Oligarchie financière: l’île fantastique

Oligarchie financière: l’île fantastique

Paris Vox – Chaque semaine, en partenariat avec Radio Libertés, nous publions la retranscription écrite de la chronique d’actualité et d’analyse d’Arnaud De Robert. Aujourd’hui, il se penche les projets de création d’îles artificielles échappant au contrôle des Etats pour accueillir l’hyper-classe mondiale. 


Peter Thiel, milliardaire américain d’origine allemande, notamment co-fondateur de Paypal, veut créer d’ici 2020 un nouvel Etat implanté sur une île artificielle au milieu du Pacifique, en pleine Polynésie française, à proximité de Tahiti. Réunis au sein de l’association « The Seasteading Institute », un groupe d’entrepreneurs californiens travaille à la création de plusieurs îles artificielles qui seraient reconnues comme des Etats à part entière.

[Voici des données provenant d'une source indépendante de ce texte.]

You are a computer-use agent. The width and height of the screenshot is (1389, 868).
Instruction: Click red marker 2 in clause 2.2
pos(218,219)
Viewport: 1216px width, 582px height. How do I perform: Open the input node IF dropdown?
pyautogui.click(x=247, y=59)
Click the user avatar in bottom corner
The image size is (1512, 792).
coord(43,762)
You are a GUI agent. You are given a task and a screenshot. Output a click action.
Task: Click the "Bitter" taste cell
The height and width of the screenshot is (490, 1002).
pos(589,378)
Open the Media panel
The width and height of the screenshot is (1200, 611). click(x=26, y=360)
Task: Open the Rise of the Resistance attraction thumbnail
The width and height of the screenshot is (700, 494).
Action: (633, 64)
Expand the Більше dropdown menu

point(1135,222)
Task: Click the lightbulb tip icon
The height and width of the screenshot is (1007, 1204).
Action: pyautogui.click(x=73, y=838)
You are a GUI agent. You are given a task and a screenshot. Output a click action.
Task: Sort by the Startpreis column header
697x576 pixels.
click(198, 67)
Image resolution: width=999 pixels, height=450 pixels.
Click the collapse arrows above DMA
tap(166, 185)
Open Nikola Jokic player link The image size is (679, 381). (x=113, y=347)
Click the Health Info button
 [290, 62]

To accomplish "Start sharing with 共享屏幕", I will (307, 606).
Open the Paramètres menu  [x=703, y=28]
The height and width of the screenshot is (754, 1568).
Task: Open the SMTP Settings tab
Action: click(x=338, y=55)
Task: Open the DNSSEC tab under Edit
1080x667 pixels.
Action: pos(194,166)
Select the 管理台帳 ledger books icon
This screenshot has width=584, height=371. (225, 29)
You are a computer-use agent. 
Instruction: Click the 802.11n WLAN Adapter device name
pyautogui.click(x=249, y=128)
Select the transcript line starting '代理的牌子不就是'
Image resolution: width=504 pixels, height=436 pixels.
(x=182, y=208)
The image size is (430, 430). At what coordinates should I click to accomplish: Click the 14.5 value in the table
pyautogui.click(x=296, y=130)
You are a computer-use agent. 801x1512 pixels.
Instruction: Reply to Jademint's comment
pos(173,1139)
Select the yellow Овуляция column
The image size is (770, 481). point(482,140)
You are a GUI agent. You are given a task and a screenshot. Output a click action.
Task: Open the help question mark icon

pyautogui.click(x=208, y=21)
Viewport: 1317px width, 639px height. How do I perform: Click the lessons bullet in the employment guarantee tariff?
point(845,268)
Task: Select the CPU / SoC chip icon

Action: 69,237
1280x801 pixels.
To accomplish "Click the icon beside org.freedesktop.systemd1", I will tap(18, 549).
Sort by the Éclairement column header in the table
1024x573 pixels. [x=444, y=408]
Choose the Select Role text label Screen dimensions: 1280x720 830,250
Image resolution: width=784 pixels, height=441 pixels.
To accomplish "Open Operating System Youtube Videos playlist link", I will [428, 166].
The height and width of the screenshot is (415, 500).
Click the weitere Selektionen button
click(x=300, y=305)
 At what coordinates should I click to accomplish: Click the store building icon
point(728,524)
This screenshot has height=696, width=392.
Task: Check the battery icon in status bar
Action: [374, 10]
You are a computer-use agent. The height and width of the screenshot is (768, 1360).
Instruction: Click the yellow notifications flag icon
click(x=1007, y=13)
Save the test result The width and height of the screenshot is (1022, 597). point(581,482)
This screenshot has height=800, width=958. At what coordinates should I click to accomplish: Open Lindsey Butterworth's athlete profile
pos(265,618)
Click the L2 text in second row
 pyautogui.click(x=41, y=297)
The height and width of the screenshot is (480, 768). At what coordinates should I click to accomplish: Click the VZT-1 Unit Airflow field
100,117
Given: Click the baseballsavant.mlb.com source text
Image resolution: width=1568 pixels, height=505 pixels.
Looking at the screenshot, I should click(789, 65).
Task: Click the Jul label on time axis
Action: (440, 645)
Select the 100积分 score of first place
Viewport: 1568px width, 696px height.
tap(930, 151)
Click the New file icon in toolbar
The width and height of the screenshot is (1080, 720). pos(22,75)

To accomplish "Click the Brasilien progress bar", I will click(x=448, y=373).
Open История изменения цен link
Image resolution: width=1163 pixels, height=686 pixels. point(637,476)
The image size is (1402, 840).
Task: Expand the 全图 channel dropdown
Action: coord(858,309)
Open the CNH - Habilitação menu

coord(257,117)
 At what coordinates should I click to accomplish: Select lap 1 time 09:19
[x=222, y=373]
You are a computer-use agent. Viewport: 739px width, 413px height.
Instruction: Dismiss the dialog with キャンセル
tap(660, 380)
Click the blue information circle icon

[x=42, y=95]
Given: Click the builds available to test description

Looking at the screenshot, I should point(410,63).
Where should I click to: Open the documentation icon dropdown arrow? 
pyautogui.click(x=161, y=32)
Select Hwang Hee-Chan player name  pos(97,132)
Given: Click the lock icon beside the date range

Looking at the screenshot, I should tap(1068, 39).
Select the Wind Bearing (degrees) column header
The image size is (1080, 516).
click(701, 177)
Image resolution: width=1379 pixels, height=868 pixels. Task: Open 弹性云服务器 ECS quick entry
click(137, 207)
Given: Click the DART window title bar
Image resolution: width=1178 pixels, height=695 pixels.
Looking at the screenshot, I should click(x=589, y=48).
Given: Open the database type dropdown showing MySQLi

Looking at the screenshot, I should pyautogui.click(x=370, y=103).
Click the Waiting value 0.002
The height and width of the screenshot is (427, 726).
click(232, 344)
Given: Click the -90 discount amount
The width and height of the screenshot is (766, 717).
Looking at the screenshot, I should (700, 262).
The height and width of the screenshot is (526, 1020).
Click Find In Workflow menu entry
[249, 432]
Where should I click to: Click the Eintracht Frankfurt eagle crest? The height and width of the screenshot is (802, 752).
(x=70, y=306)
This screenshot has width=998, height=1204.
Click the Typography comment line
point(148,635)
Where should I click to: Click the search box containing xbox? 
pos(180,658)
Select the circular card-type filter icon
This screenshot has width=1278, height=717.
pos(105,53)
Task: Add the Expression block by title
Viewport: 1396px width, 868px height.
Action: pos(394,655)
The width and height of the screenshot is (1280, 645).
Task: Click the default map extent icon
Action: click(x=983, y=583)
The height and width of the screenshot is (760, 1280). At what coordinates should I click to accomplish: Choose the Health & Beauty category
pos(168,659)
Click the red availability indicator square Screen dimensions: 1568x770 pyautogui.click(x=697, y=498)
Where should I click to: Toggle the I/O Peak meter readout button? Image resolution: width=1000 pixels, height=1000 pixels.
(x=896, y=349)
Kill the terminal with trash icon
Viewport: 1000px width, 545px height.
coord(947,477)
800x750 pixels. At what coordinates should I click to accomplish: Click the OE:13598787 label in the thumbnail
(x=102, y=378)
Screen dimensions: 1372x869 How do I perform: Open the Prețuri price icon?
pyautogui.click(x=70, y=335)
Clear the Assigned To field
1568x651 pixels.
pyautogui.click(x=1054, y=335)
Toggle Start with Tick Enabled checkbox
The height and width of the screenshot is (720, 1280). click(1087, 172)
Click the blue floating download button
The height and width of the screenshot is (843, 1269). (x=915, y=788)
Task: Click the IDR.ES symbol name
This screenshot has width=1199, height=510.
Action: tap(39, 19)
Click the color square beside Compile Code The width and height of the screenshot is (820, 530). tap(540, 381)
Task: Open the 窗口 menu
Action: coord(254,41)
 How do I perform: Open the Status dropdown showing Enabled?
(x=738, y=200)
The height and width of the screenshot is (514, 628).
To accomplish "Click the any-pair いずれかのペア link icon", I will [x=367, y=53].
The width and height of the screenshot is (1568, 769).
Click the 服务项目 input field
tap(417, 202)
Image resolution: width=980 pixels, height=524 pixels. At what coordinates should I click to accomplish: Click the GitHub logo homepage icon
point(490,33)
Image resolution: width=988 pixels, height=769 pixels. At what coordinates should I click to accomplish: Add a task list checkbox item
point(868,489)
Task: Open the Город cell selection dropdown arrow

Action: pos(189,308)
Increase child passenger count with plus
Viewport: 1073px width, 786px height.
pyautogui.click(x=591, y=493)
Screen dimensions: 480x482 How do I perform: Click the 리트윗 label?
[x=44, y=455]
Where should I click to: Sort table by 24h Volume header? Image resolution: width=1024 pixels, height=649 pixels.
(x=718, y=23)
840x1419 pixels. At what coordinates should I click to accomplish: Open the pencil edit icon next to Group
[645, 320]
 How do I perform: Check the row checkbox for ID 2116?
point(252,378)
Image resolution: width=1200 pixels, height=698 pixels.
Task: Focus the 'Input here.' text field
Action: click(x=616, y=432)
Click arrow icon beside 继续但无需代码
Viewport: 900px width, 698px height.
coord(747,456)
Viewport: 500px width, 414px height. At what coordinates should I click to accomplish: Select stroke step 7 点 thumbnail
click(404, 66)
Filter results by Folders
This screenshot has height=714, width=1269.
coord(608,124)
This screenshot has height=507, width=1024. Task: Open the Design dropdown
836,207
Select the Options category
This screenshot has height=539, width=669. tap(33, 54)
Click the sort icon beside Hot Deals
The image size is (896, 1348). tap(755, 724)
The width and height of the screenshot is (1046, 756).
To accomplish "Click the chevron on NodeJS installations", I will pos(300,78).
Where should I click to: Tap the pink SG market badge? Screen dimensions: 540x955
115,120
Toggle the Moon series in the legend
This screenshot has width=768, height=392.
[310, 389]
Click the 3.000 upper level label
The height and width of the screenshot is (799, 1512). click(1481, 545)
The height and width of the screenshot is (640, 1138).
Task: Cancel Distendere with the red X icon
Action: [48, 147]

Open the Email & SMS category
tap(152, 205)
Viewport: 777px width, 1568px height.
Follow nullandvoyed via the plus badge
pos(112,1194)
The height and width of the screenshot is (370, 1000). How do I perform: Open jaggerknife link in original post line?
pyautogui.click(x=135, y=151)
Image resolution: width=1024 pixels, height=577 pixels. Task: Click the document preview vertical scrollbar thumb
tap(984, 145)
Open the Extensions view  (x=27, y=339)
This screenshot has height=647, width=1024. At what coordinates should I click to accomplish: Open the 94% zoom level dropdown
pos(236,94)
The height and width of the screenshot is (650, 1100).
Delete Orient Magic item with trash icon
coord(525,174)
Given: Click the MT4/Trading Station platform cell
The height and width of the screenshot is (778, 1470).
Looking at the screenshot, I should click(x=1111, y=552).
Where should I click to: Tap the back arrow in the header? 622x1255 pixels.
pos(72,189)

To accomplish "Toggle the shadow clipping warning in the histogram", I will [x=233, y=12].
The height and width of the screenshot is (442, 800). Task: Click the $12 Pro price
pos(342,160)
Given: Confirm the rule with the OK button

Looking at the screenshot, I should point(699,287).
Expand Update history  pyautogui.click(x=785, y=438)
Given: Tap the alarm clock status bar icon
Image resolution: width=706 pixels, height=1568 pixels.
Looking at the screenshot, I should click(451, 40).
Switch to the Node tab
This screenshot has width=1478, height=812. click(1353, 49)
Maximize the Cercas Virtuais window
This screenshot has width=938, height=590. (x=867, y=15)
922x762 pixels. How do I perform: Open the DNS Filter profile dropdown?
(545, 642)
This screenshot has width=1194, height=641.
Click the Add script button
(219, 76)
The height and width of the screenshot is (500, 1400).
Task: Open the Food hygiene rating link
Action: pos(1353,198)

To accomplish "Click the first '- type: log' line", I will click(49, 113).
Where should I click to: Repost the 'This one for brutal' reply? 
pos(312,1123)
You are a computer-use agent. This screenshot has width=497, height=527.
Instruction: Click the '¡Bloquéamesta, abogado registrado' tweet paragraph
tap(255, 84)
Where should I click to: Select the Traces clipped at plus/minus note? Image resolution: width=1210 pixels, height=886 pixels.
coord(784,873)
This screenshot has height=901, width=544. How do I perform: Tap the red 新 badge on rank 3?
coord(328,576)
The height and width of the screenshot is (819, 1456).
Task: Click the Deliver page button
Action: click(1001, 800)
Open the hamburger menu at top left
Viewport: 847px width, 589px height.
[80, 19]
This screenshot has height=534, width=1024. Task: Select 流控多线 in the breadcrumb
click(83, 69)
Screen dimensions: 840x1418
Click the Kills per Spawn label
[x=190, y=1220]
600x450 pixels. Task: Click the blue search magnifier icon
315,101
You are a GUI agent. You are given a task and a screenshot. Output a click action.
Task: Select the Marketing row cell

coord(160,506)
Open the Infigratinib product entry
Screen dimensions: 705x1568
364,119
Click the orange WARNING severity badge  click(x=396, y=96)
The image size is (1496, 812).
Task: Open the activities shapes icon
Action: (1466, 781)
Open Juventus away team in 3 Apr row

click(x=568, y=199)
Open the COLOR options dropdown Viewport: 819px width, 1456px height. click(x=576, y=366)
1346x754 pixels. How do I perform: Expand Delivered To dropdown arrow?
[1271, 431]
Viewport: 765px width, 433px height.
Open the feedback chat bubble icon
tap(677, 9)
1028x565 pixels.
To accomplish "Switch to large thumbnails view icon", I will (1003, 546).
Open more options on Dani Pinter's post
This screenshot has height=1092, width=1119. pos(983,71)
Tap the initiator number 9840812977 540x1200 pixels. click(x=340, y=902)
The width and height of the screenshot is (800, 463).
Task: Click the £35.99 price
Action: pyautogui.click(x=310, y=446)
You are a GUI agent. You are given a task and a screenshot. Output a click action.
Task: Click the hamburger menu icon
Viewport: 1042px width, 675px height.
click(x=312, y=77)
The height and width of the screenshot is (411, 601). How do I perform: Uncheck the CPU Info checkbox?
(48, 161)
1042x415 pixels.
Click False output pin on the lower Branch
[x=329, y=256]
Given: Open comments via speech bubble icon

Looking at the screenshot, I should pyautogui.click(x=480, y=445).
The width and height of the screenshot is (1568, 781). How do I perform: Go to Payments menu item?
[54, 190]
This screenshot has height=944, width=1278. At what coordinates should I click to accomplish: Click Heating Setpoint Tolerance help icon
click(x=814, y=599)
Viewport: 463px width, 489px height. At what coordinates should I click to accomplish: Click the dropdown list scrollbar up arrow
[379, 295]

Dans ces cités flottantes, aucune taxe, aucun impôt, aucun compte à rendre à tel ou tel gouvernement.  Un paradis libéral pour une élite très, très fortunée – le droit d’entrée est à 15 millions de dollars tout de même – voulant s’affranchir des tutelles gouvernementales, étatiques, des lois et des fiscalités. En pleine affaire des Paradise Papers, on peut dire que nos chers supers riches ne manquent pas de cran.

Après avoir saccagé la planète, pollué pratiquement tout ce qui était possible de l’être, imposé la dérégulation économique, la précarisation du travail, la financiarisation de l’économie, l’invasion migratoire, le dumping social, voilà maintenant que l’hyperclasse mondialisée entend s’extraire définitivement de l’humanité en créant son paradis exclusif. Ainsi s’amorce la troisième phase du zonage capitalistique. Troisième phase oui, car il y a d’abord eu l’offensive générale contre le droit, la loi et les protections des économies. Il y a ensuite eu la destruction des ennemis de la globalisation par les coups d’Etats, les révolutions, le terrorisme, les blocus, la famine, l’invasion migratoire, le mensonge médiatique et j’en passe.

l’hyperclasse mondialisée entend s’extraire définitivement de l’humanité en créant son paradis exclusif.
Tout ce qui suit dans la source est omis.